Para Miranda (2005), o processo interacional deve ser tomado como núcleo definidor da modalização:

[...] o que o processo de modalização promove é a negociação de identidades, é a representação do drama, removendo-se barreiras ou impondo-se forças em relação ao interlocutor. Não há, pois, a nosso ver, como se propor uma análise desse fenômeno, a não ser tentando captá-lo em meio à chama, ou seja, no processo discursivo em que não há como separar o semântico-linguístico do interacional e do cognitivo (MIRANDA, 2005, p. 180).

Uma descrição mais completa da modalização deve compreender aspectos pragmáticos, o que significa tomá-la como um retrato da atitude do produtor do texto tanto em face do conteúdo proposicional quanto em face de seu interlocutor, conforme proposta de Parret (1988), Neves (2006) e Miranda (2005). Nessa perspectiva, os modalizadores podem ser descritos como estratégia linguístico-interlocutiva.
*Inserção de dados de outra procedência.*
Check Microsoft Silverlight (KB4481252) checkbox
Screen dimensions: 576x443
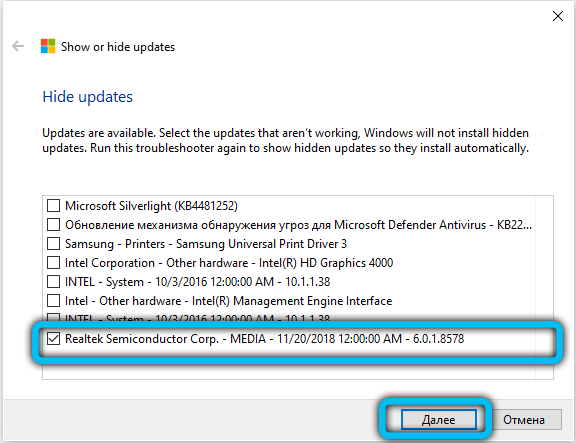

Considerando que tal estratégia pode ser demarcada por um conjunto heterogêneo de meios, faz-se necessário estabelecer que tipos de modalizadores serão considerados nesta pesquisa, conforme explicitado na subseção seguinte. Vale ressaltar que a definição dos eixos considerados é guiada pelo objetivo de considerar os modalizadores na construção argumentativa de textos opinativos e pelo perfil do corpus. Tais considerações permitiram

41 visualizar, por um lado, os elementos desejáveis em um texto opinativo, por serem produtivos na orientação argumentativa e interlocutiva, e, por outro, os elementos recorrentes nos textos de onde se tomaram os parágrafos que constituem o corpus.